WORK INSTRUCTIONS:
In the material below, the lines containing the word "will" are required; copy each of them.

MATERIAL FOR THE TASK:
======

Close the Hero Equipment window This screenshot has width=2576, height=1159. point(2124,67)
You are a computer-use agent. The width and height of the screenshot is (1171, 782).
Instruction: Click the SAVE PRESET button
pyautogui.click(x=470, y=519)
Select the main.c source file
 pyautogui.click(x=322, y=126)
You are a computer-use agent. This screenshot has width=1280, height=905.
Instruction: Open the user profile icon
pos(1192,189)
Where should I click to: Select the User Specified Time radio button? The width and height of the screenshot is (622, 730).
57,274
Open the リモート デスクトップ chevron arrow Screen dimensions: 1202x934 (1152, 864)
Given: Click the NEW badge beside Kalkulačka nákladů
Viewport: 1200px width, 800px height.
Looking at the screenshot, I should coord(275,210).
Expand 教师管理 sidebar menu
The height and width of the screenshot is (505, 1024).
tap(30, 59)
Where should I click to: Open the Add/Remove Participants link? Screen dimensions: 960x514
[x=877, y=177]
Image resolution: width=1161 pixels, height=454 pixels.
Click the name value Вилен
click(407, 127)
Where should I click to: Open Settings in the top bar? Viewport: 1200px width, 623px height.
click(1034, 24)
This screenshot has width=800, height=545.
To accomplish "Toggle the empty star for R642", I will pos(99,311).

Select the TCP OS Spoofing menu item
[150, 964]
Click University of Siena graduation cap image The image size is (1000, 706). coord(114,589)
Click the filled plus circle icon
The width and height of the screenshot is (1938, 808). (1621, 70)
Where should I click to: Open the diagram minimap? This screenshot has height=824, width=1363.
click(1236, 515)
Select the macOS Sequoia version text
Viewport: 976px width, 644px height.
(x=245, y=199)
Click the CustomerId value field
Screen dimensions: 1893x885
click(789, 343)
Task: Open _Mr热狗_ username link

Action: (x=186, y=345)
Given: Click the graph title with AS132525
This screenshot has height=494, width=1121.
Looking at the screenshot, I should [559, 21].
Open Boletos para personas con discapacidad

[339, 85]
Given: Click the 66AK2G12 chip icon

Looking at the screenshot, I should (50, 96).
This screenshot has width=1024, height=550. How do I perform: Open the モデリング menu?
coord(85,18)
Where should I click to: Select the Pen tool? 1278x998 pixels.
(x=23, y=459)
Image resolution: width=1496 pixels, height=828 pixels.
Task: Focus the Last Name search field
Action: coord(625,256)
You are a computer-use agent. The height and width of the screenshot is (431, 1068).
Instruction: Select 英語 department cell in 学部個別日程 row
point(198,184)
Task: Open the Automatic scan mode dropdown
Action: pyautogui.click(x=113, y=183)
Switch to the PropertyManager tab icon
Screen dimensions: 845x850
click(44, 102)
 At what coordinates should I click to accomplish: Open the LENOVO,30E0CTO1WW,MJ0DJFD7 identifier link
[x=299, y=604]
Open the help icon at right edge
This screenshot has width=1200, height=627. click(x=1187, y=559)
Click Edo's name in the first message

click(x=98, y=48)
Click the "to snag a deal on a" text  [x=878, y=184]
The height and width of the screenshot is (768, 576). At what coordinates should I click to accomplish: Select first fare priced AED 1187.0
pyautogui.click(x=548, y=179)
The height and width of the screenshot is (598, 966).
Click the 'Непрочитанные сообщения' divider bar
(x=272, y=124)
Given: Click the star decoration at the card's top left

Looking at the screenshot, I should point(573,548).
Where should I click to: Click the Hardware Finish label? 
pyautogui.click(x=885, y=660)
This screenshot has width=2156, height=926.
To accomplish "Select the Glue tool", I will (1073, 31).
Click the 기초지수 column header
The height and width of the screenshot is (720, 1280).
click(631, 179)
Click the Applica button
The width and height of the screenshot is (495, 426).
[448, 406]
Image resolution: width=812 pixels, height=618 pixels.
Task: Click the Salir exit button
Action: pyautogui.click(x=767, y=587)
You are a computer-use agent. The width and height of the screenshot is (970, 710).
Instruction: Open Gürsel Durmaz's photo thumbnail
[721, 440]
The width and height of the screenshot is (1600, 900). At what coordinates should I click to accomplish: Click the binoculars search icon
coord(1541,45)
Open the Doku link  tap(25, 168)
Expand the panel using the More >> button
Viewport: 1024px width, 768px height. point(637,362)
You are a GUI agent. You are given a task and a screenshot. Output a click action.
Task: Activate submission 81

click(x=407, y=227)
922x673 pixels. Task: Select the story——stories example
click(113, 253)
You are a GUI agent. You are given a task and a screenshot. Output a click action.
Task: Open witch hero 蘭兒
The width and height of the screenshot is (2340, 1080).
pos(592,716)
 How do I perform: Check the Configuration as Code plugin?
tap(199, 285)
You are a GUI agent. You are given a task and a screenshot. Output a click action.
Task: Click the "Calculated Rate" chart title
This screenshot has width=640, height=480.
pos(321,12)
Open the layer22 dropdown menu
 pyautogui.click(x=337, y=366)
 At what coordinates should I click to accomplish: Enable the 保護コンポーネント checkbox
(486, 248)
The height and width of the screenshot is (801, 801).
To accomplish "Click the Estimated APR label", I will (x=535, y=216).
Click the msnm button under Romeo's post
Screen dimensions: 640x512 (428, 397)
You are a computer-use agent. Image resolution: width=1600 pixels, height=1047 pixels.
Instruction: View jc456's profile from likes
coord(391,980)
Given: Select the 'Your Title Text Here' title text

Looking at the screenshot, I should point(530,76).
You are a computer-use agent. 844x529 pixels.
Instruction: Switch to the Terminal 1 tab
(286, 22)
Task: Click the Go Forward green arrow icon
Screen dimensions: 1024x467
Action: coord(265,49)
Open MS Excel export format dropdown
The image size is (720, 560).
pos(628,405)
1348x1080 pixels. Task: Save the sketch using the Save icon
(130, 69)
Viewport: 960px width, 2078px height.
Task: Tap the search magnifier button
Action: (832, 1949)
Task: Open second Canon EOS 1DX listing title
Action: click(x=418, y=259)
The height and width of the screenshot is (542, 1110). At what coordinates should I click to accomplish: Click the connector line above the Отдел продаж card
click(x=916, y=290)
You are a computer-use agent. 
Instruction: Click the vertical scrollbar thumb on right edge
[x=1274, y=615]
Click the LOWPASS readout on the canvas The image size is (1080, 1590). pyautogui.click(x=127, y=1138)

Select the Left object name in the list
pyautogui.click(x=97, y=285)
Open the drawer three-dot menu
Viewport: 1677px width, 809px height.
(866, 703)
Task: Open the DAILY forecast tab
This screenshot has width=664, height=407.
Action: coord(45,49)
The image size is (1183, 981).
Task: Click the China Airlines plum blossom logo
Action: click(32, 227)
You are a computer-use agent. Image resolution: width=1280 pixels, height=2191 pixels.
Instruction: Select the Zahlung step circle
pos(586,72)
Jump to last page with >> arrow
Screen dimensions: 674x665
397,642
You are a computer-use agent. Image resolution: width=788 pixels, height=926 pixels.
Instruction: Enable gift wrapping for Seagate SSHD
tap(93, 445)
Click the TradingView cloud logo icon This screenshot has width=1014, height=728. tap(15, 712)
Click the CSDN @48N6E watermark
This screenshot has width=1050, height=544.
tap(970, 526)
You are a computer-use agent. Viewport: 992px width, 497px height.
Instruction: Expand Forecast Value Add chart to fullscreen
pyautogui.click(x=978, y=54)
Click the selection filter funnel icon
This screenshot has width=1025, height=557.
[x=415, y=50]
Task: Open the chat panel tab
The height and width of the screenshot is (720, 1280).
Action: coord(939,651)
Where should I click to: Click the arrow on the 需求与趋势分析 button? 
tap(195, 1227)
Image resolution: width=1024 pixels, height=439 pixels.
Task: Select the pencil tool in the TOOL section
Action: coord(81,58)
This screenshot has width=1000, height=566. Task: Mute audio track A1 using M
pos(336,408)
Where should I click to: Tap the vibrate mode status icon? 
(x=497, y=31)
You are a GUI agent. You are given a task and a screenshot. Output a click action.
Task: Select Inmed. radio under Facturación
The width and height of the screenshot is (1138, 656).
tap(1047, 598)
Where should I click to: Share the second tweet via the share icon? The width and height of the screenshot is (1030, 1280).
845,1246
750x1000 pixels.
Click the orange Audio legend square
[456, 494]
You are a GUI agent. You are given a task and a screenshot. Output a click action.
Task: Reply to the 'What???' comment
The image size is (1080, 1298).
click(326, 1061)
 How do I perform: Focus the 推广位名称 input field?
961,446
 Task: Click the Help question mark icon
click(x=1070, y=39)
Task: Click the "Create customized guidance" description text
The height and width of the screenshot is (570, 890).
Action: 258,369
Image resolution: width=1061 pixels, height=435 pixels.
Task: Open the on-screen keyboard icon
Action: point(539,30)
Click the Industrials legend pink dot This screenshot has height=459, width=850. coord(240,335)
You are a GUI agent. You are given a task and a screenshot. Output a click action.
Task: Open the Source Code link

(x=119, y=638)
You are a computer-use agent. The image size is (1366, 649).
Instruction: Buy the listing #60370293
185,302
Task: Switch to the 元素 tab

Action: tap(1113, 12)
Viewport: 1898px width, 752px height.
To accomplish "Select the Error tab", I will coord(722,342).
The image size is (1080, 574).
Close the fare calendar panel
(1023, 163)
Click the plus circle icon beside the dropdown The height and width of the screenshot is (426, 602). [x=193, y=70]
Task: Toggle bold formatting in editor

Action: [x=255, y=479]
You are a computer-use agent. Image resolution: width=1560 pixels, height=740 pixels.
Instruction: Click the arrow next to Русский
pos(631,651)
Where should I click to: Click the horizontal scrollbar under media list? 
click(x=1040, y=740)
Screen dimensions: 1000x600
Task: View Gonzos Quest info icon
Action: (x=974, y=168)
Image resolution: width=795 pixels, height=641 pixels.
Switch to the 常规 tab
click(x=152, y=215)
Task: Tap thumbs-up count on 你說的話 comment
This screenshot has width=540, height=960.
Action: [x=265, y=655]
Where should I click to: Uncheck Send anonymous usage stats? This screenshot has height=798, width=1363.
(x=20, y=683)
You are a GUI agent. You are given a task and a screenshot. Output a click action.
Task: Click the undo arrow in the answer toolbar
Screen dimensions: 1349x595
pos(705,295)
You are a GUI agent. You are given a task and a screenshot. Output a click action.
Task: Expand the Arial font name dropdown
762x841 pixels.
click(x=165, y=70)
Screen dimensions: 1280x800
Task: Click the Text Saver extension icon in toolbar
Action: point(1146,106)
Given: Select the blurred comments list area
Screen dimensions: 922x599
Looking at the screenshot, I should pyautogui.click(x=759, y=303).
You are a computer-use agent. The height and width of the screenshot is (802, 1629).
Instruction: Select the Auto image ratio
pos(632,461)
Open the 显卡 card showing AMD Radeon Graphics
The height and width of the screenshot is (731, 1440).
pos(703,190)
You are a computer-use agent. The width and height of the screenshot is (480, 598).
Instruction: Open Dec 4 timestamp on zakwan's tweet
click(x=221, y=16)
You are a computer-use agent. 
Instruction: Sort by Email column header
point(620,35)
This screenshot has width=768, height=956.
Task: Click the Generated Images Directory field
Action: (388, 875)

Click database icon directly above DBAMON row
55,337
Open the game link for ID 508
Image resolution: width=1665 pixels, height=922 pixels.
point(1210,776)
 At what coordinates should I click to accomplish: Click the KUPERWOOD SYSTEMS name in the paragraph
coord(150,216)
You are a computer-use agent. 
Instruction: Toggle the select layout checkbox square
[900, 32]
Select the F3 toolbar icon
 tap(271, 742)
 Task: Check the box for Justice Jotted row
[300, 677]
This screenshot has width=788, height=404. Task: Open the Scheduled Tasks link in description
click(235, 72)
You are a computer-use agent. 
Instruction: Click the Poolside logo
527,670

======

EXERCISE OUTPUT:
To accomplish "Toggle the empty star for R642", I will pos(99,311).
To accomplish "Select the Glue tool", I will (1073, 31).
To accomplish "Click the Estimated APR label", I will (x=535, y=216).
To accomplish "Select the Error tab", I will coord(722,342).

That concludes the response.